_Supplied passage_
** START **

The romaine and shrimp certainly fit the bill of a healthy lunch, so then it was on to the cobbler! It was a masterpiece. An individual-sized baking dish lined with flaky pastry, filled with a great pile of sweetened blackberries, topped with pastry crust and a nice slab of vanilla ice cream. If I had a working phone*** I could have taken a picture, but this photo looks remarkably like what I got. Except I didn't have quite that much ice cream. I hope. (No, I'm sure I didn't. Unless, of course, the cobbler was just that much bigger proportionately!)

And I now have about 20 calories left in my allotment from the Daily Plate. That's with the 6.5 mile run this morning. However, I mustn't forget that is at a weight loss level, and even if I go over****, that doesn't mean I will gain five pounds overnight. Really.*****

So, about that run this morning.

Monday is "Easy Run" day, which means I can run at whatever pace I feel like doing and not beat myself up over it. Usually Monday follows Long Run Sunday, and I am tired from double digit miles the day before. This weekend, however, I did my long run (11 miles) on Saturday.

Yesterday I "just" hiked up to the summit of Mount Pilchuck, approximately six miles round trip (though my Garmin said about 2.75 each way). Mount Pilchuck used to have a ski resort but that closed years ago and now it is a very popular local hike. Pilchuck is supposed to be an "easy" hike, and I'm sure it is in the spectrum of hiking up a mountain, but it was a bit of work. The first mile, maybe mile and a half is pretty easy, not too steep, and a well marked trail through the woods. Once you get about halfway, though, and certainly the closer you get to the top, it becomes steeper and much rockier—at times, in fact, you are walking and climbing over all-rock surfaces! In the very last bit, to get to the lookout, you truly have to climb up the rocks.

I didn't take many pictures, because all the way up we were (literally) in a cloud that obscured all views, and on the way down it was foggy and misty (even rainy) most of the way. Here's Rod and me at the lookout. Normally you would be able to see something in our background other than grey! At least the fog prevented an attack of acrophobia.

So anyhow, this morning when I woke up, I thought my legs felt tired from the climbing and descending, and had no expectations of a great run. Just a Monday run (where I am thankful to manage a sub-ten-minute pace).

And when I started out my legs were, in fact, typically achy and heavy, but less than half a mile in they started to lighten up, in time to finish the first mile in just over ten minutes. Soon I found myself flirting with a nine-minute pace! (Not entirely consistently, there was back and forth.)

I decided, pursuant to Easy Run rules, just to run as fast or slow as my legs felt like going, and not feel bad about it either way. Today, for a change, my legs felt like going (sorta) fast!

** END **

_Written request 1_
In the running post, how many miles was the long run done on Saturday?

_Working data_
** START **

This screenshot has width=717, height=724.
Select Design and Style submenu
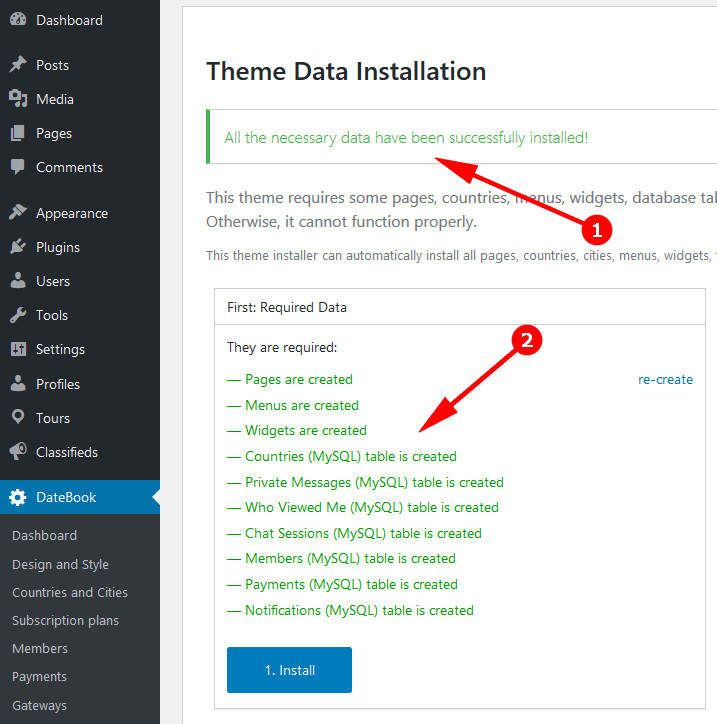[60, 564]
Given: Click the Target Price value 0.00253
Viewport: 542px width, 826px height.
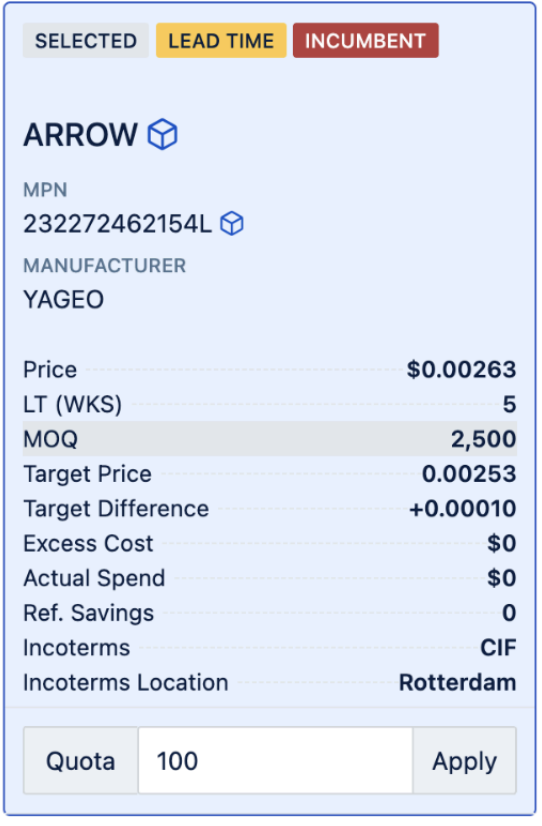Looking at the screenshot, I should pyautogui.click(x=469, y=474).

** END **

_Written request 2_
Rewrite the lines of the entries above as a Markdown table with the columns No. and Line, numbering each row. Skip blank lines and leave the pictures out.

_Written response 1_
11 miles

_Written response 2_
| No. | Line |
|---|---|
| 1 | This screenshot has width=717, height=724. |
| 2 | Select Design and Style submenu |
| 3 | [60, 564] |
| 4 | Given: Click the Target Price value 0.00253 |
| 5 | Viewport: 542px width, 826px height. |
| 6 | Looking at the screenshot, I should pyautogui.click(x=469, y=474). |